Das Bettelverbot ist ein Schritt weg von unserer Menschlichkeit. Wir steigen in den Zug mit unseren AirPods, unseren schicken Klamotten und unserem Deutschlandticket. Aber die Armut soll doch bitte draußen bleiben. Ein Kommentar von Pauline Böwing
Wer in letzter Zeit mal in der S-Bahn saß und den Blick von seinem Handy gehoben oder die Kopfhörer vergessen hatte, dem ist vielleicht etwas aufgefallen. Auf den Bildschirmen des Fahrgastfernsehens steht es und die Durchsagen geben es bekannt: In den Bussen und Bahnen des HVV gilt ein Bettelverbot.

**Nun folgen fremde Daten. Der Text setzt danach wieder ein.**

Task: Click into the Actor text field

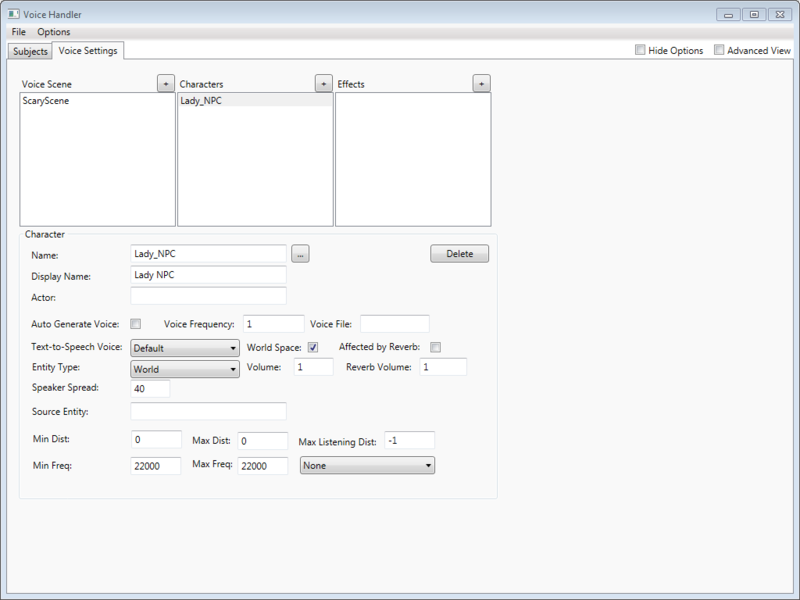Action: point(208,296)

Das Bettelverbot ist nicht neu. Es existiert bereits seit 2004 – allerdings nur auf dem Papier. Genauer gesagt in Paragraph 4, Absatz 4, Nummer 9 der allgemeinen Beförderungsbedingungen. Jedoch konnte nur, wer es bis Absatz 11 geschafft hat, nachlesen, dass bettelnden Personen ein Bußgeld von 40 Euro droht.
Seit einem Jahr setzt der HVV das Bettelverbot konsequenter durch. Fast 3000 Mal verhängten Kontrolleur*innen seitdem ein Bußgeld, wie aus einer Antwort des Senats auf eine Anfrage der Linken hervorgeht. Ein lukrativer Nebenverdienst für die Hochbahn. Das Straßenmagazin „Hinz&Kunzt“ hat im März zusammen mit der Gesellschaft für Freiheitsrechte und zwei Betroffenen Klage gegen das Bettelverbot eingereicht. Eine Entscheidung steht noch aus.
Geldstrafen gegen die Armut
In Hamburg ist jede fünfte Person von Armut betroffen. Das geht aus dem Paritätischen Armutsbericht 2024 hervor. Trotzdem steht für den HVV das Wohl ihrer zahlenden Fahrgäste an erster Stelle und von denen finden, laut einer Umfrage der Hochbahn, 86 Prozent Kontrollen und Platzverweise gut. Aber welchen Wert darf das Wohlbefinden der Gäste einnehmen, wenn es auf der anderen Seite um Menschen in Not geht? Diese Menschen betteln sicher nicht aus Spaß. Diese Menschen haben sich ihre Situation wohl auch nicht ausgesucht. Diese Menschen sind Menschen.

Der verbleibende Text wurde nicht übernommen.